Legal wrangles started on Wednesday as the council applied for a court order for the building to be vacated after an inspection found no fire escapes and no fire alarms inside. Council fire officers inspected the address after an RTÉ documentar­y team flagged it up.

One of the young women living there told RTÉ that she did not know where she or the other tenants, mostly Brazilian students, would go and added that houses like this are common in Dublin.

Judge Seamus Noonan ordered that the people living there vacate the premises by 10.30am on Friday. He also expressed concern about his order leaving a number of people homeless.

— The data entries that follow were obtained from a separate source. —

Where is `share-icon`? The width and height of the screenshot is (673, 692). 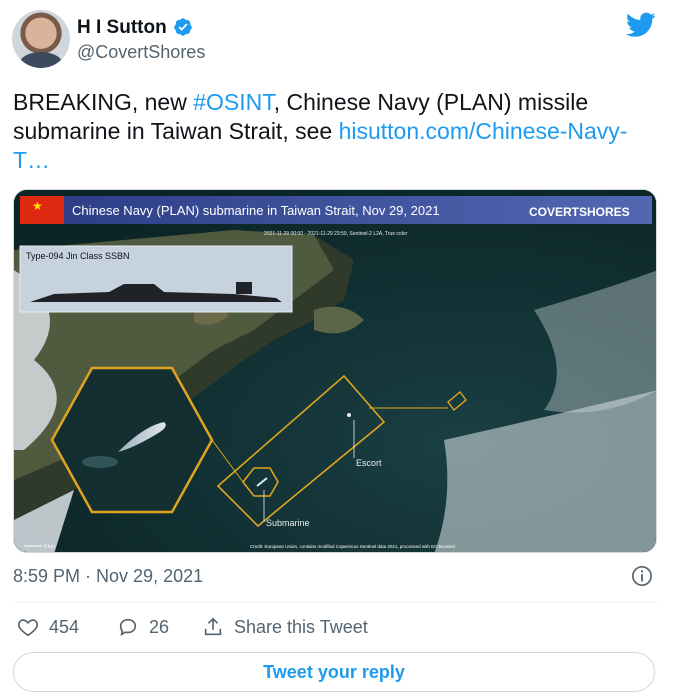
share-icon is located at coordinates (213, 626).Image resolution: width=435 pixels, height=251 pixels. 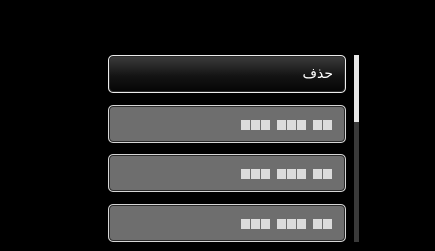 I want to click on menu-item-delete: حذف, so click(x=227, y=74). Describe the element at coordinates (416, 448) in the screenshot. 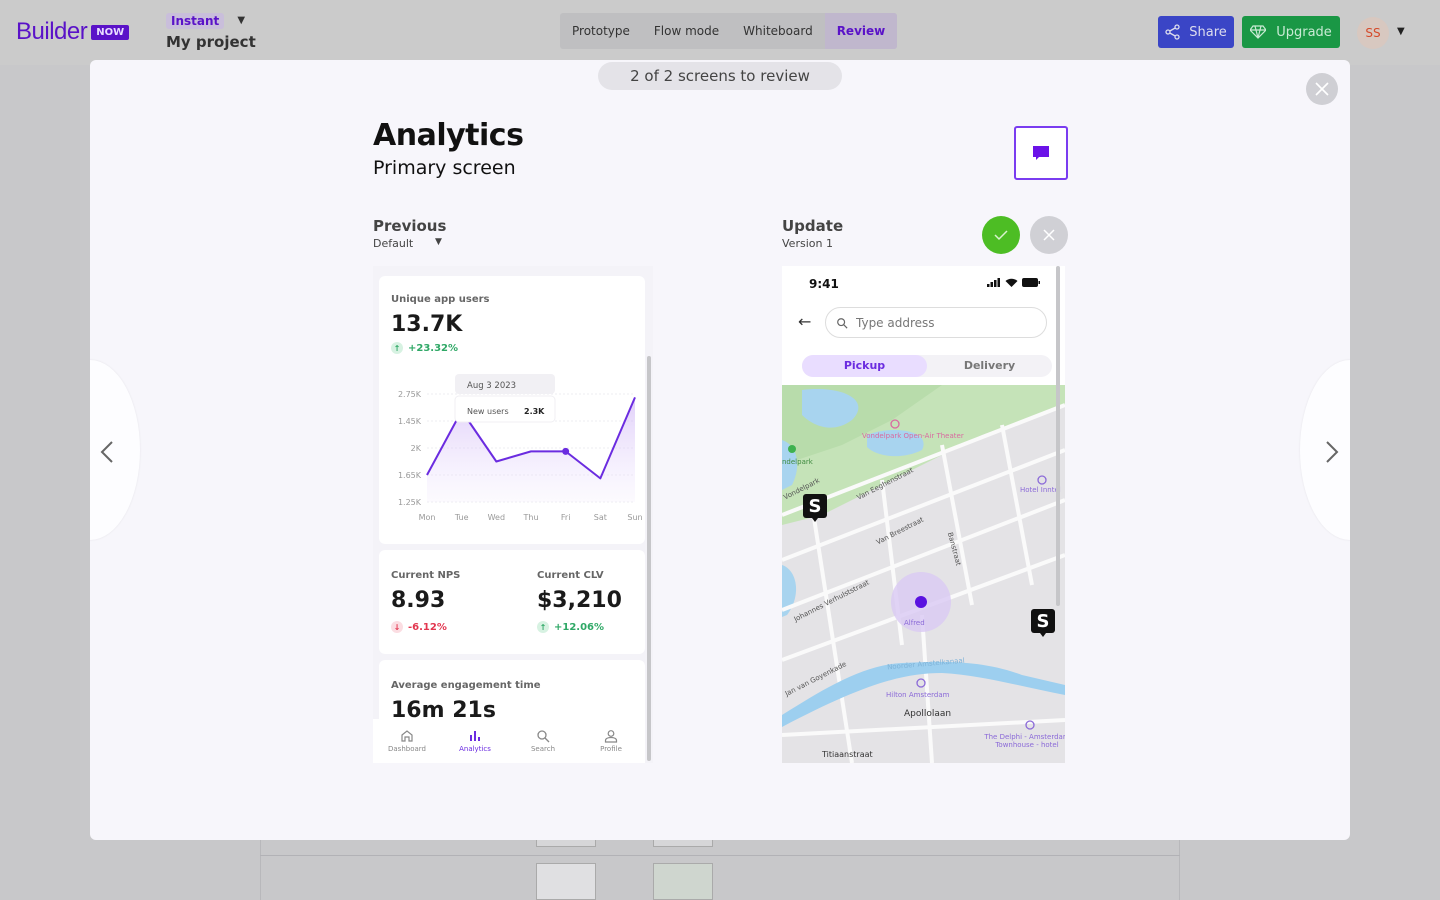

I see `y-tick-label: 2K` at that location.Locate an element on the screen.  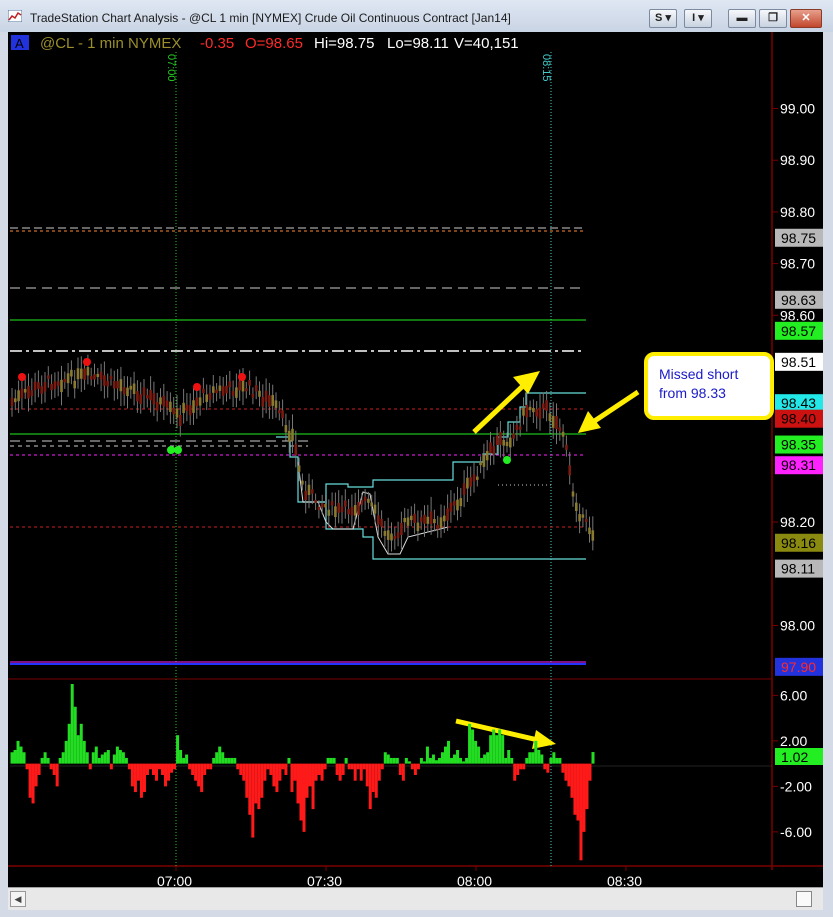
price-tag-label: 98.40 is located at coordinates (798, 419).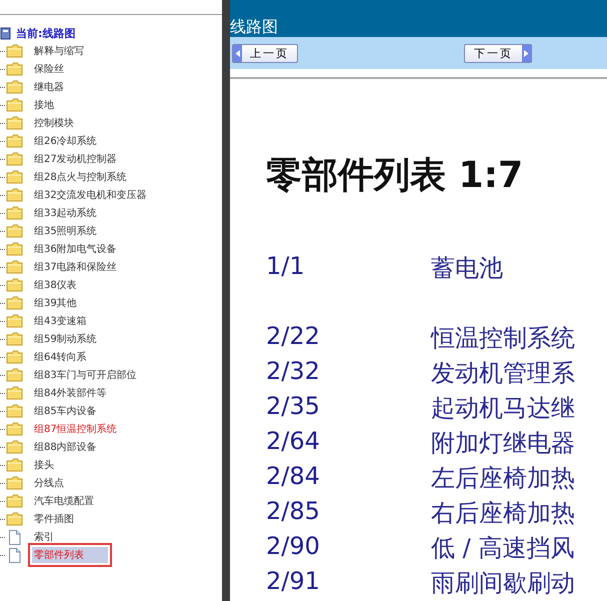  I want to click on part-name: 左后座椅加热, so click(504, 478).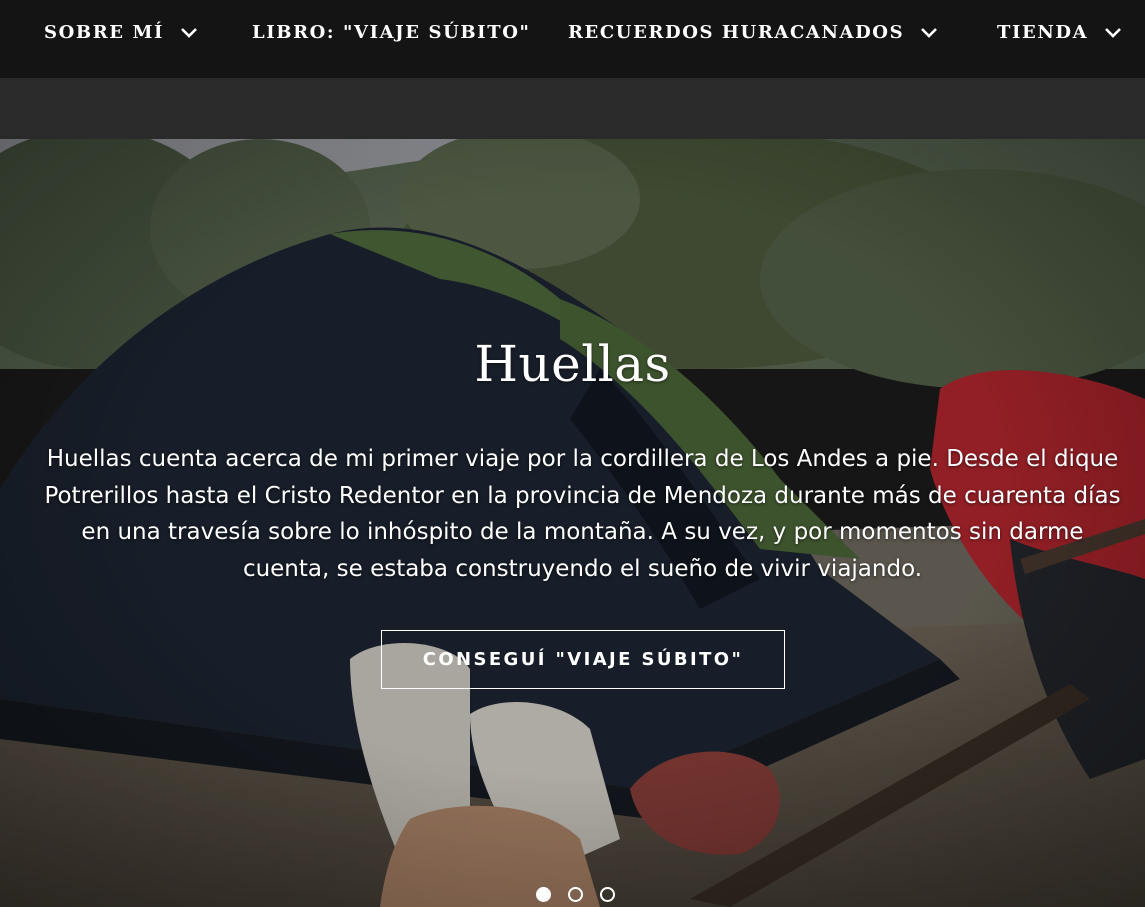 This screenshot has height=907, width=1145. Describe the element at coordinates (572, 364) in the screenshot. I see `hero-title: Huellas` at that location.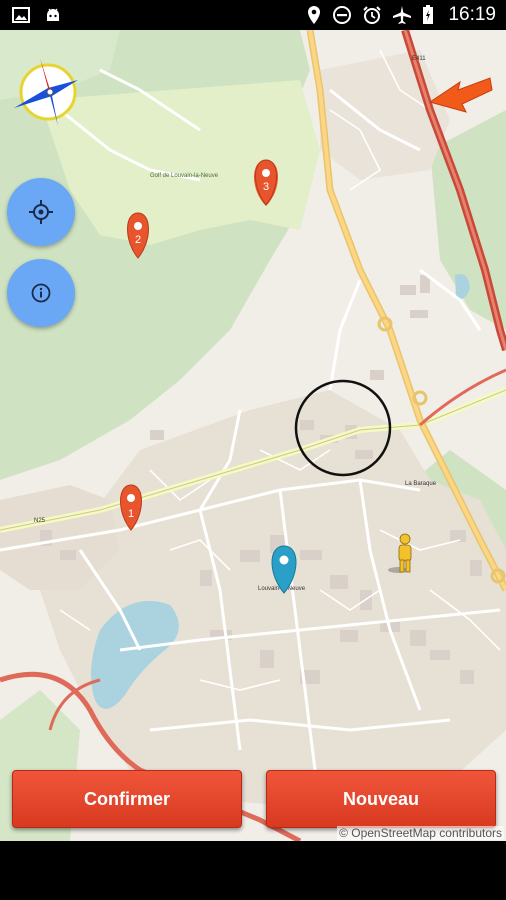  I want to click on status-bar: 16:19, so click(253, 15).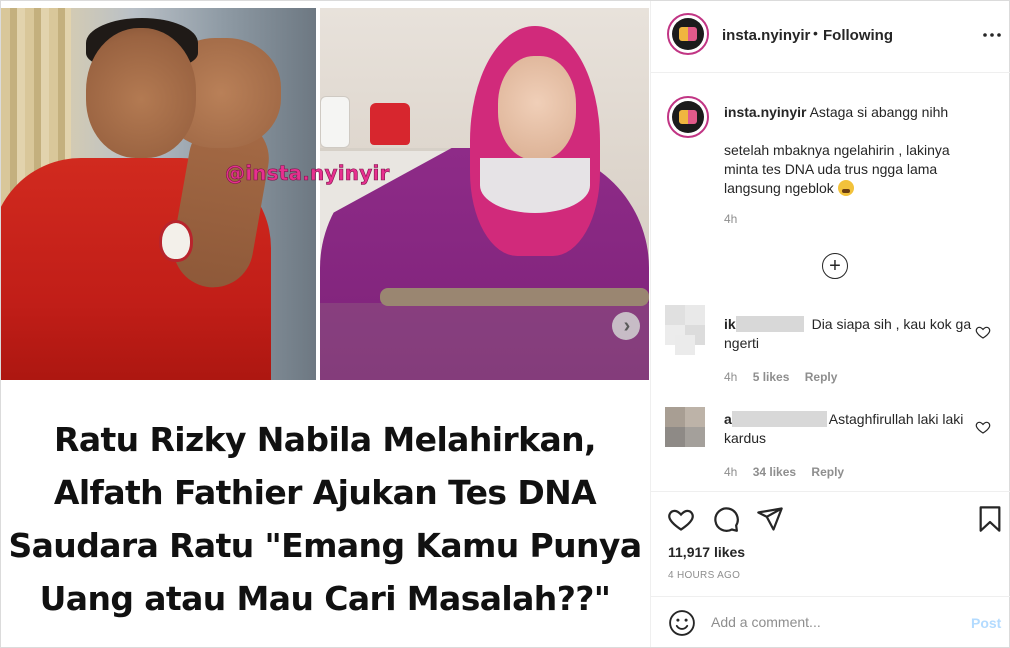  What do you see at coordinates (706, 552) in the screenshot?
I see `likes-count: 11,917 likes` at bounding box center [706, 552].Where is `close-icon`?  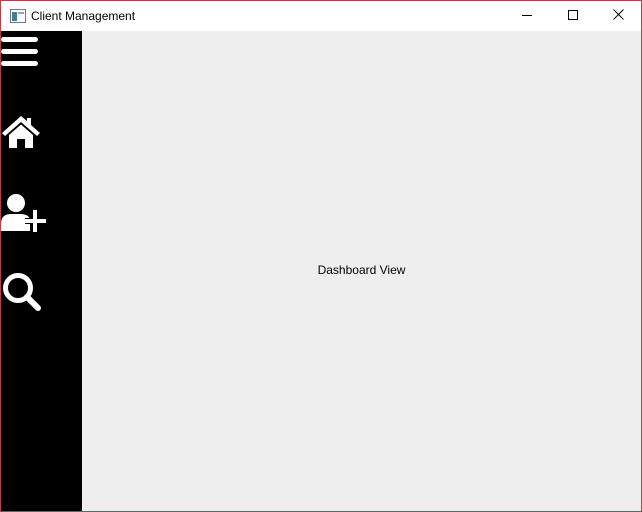
close-icon is located at coordinates (618, 16).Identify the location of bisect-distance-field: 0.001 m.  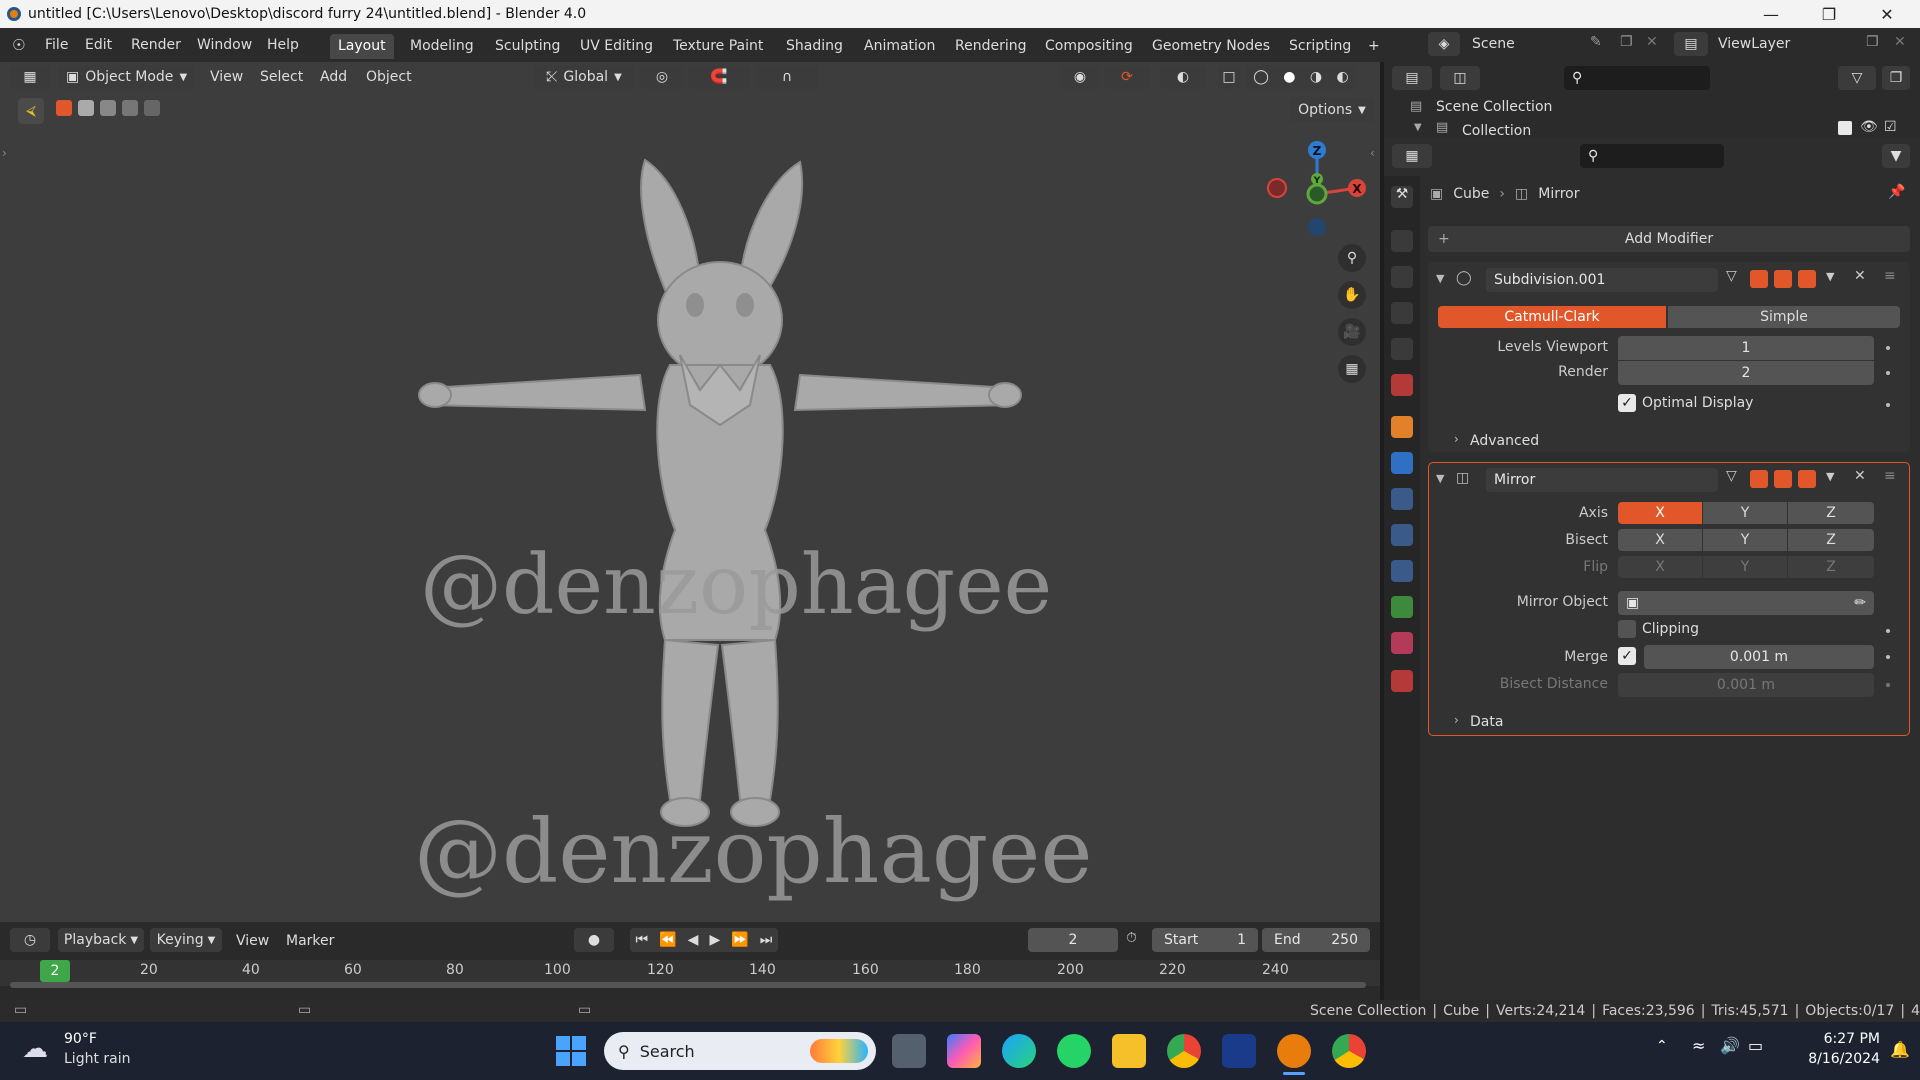
(1746, 685).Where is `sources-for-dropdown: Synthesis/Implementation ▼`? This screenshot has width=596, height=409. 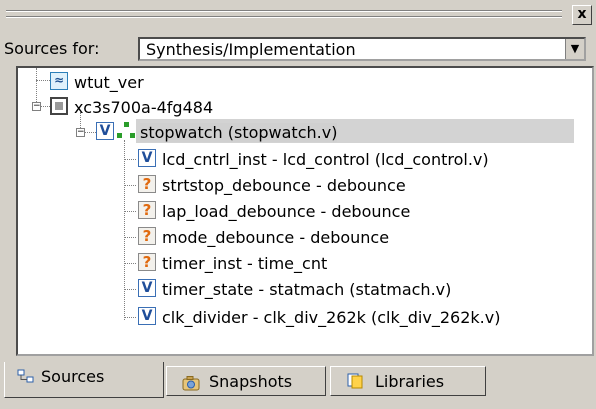 sources-for-dropdown: Synthesis/Implementation ▼ is located at coordinates (362, 49).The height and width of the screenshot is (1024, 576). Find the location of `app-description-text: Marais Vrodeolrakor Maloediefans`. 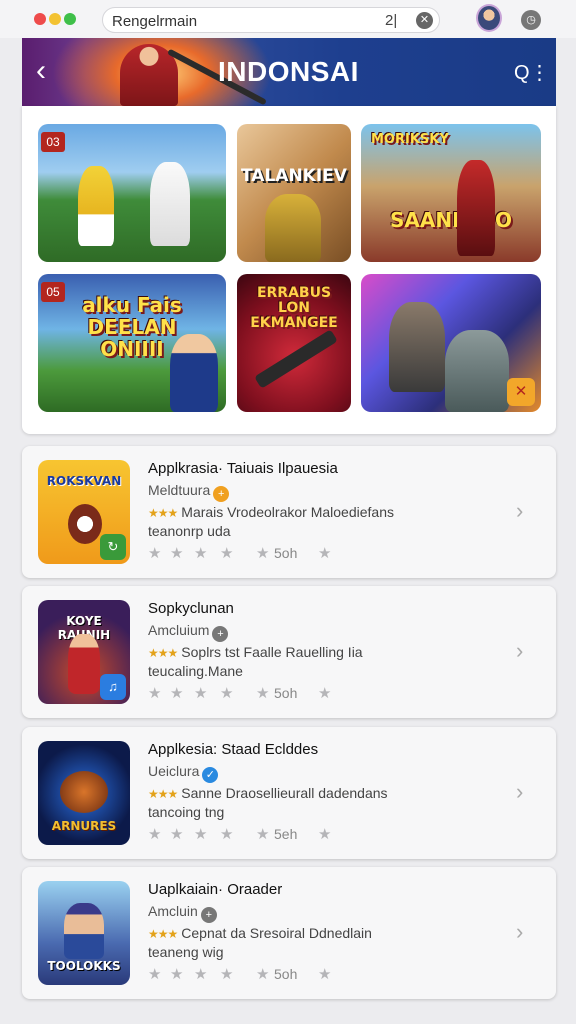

When the MoS visited the address, fire protection officers were putting up copies of the court order and telling tenants what was going on. None of the tenants, including the

‘First brought to council’s attention in December’

two Brazilians who allowed the MoS inside the building, wanted to answer any questions. However, one man said that ‘around 20 people’ were facing eviction.

Documents presented to the court hearing on Wednesday named the owners as step-siblings John and Yvonne McEleney. A man called Alex, the court heard, collected the rent on behalf of someone with the same name as the McEleneys. But on Friday, in a second court sitting, the McEleney’s lawyer, Brendan Brady, said they only legally owned 12 Old County Road and did not have a beneficial interest in the property. The court heard that two men were also linked to the property, Eddie and John McEleney. Both were added as named respondent­s for the next hearing. Conleth Bradley for the council, said he believed the two John McEleneys to be uncle and nephew.

In an email to the council that was presented in court on Friday, John McEleney claimed to have lived in England for a number of years and was rarely back in Ireland. He said he had heard about the court order in the media and contacted his stepsister Yvonne about it.

Mr Brady asked the court to adjourn to allow his clients to submit evidence about who owns and controls the property. Judge Noonan agreed and adjourned the case for two weeks. Our attempts to contact the McEleney family were unsuccessf­ul but Ms McEleney’s partner Paul Doyle said she wouldn’t be commenting.

Speaking to the MoS, Ms Collins said she was ‘absolutely appalled’ when she heard details of the danger posed by the house and the number of people living inside.

Homeless campaigner Fr Peter McVerry, said: ‘I have no doubt that there are other houses and buildings of equally unsafe fabric made available to desperate people who have no alternativ­e, and someone is making a lot of money off it.’